The variables x1, …, xn may appear in the formula P and the proof X.
Example:
theorem arbitrary_example: all x:Nat,y:Nat. if x = y then y = x
proof
arbitrary x:Nat,y:Nat
conclude if x = y then y = x by
assume: x = y
symmetric (recall x = y)
end
statement ::= "assert" term
The assert statement evaluates a term and reports an error if the
result is false.
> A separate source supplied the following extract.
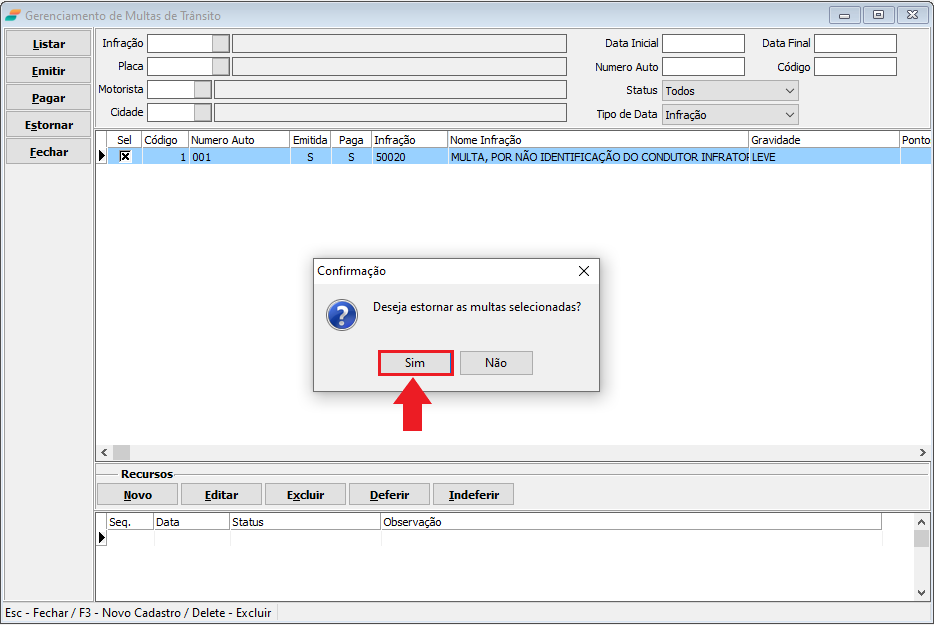934x625 pixels.
Task: Uncheck the Sel checkbox in first row
Action: point(125,157)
For example, the following assert does nothing
because the term evaluates to true.
assert (if true then 7 else 5+6) = 7
proof_stmt ::= "assume" assumption
| "suppose" assumption
A proof of the form
assume label: P
X
is a proof of the formula if P then Q if X is a proof of Q.
The proof X may use the label as a proof of P
and it may also refer to the proof of P by writing recall P.
theorem assume_example: all x:Nat,y:Nat. if (x = y) then (1 + x = 1 + y)
proof
arbitrary x:Nat,y:Nat
assume prem: x = y
conclude 1 + x = 1 + y by rewrite prem
end
assumption ::= identifier
assumption ::= identifier ":" formula
assumption ::= ":" formula
assumption_list ::= assumption
assumption_list ::= assumption "," assumption_list
See the entry for Assume to see how assumptions are used.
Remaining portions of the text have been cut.